**Task:** Filter the entries for the word "computer". Copy each line in which it occurs.

**Pixel coordinate grounding data:**
╭──

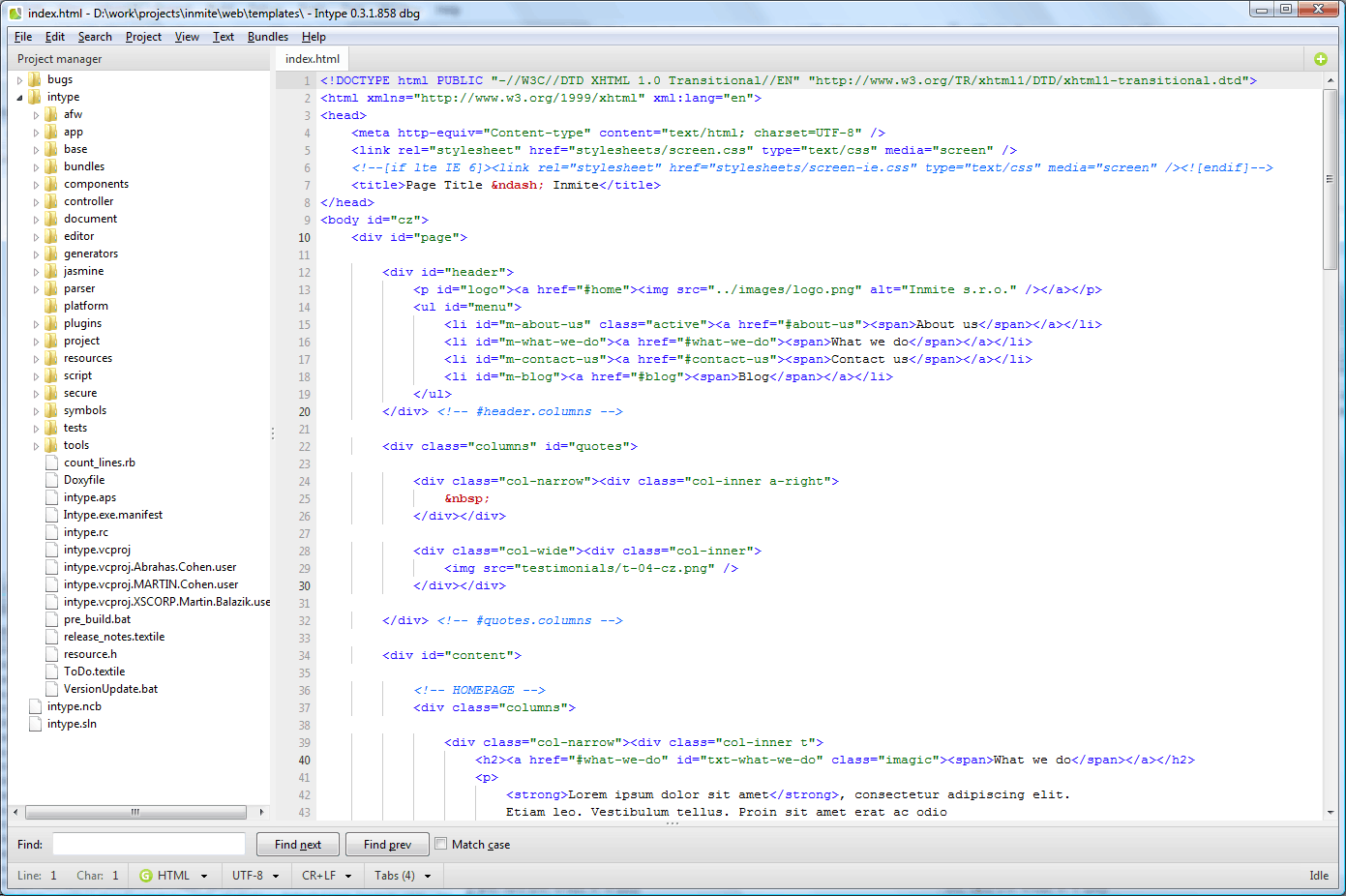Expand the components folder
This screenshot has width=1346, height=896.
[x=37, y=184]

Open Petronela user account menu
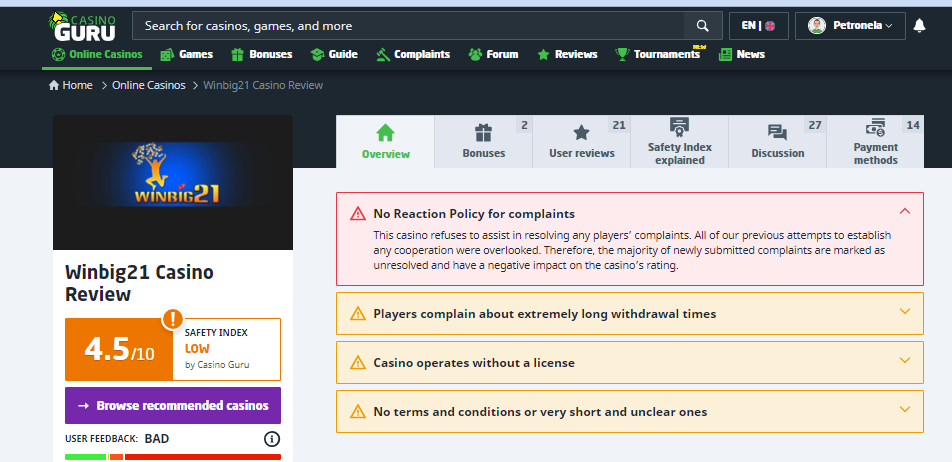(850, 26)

╰──
╭──

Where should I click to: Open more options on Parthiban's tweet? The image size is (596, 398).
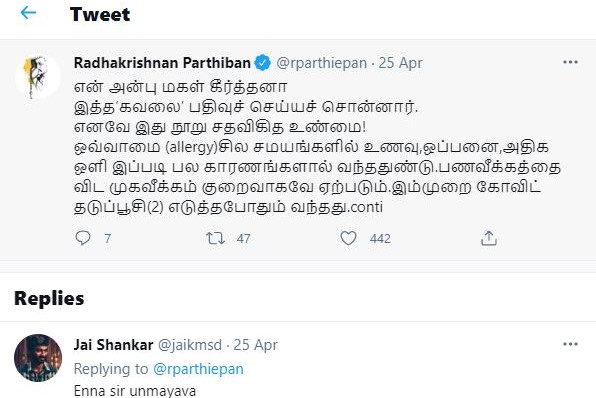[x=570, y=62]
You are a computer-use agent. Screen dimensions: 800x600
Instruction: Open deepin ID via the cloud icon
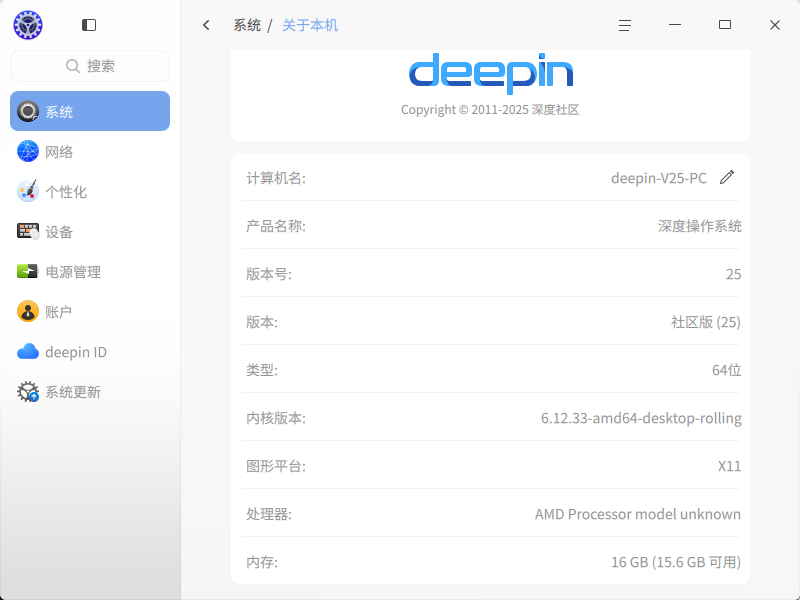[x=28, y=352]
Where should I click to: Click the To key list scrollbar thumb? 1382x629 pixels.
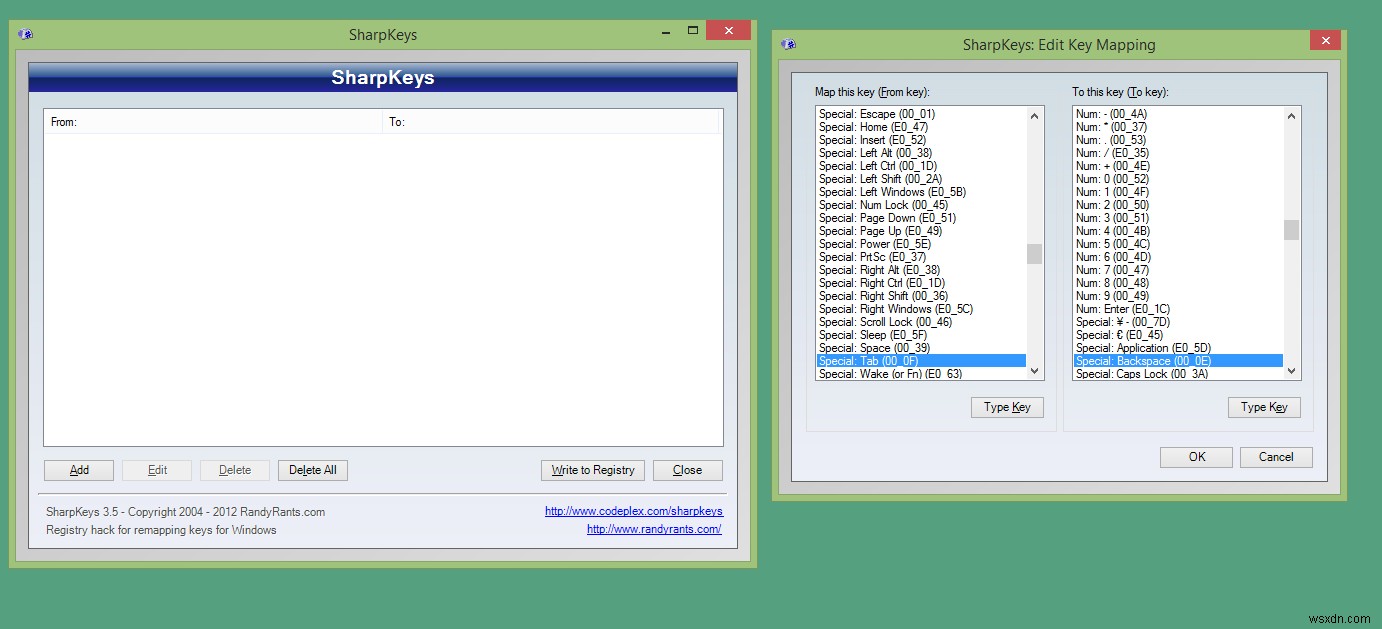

╰──
╭──

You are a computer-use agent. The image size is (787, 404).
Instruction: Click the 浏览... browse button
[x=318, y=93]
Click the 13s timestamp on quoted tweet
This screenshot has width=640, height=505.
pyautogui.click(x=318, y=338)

╰──

**Task response:**
You are a computer-use agent. Screen dimensions: 800x600
You are a computer-use agent. The image size is (787, 404).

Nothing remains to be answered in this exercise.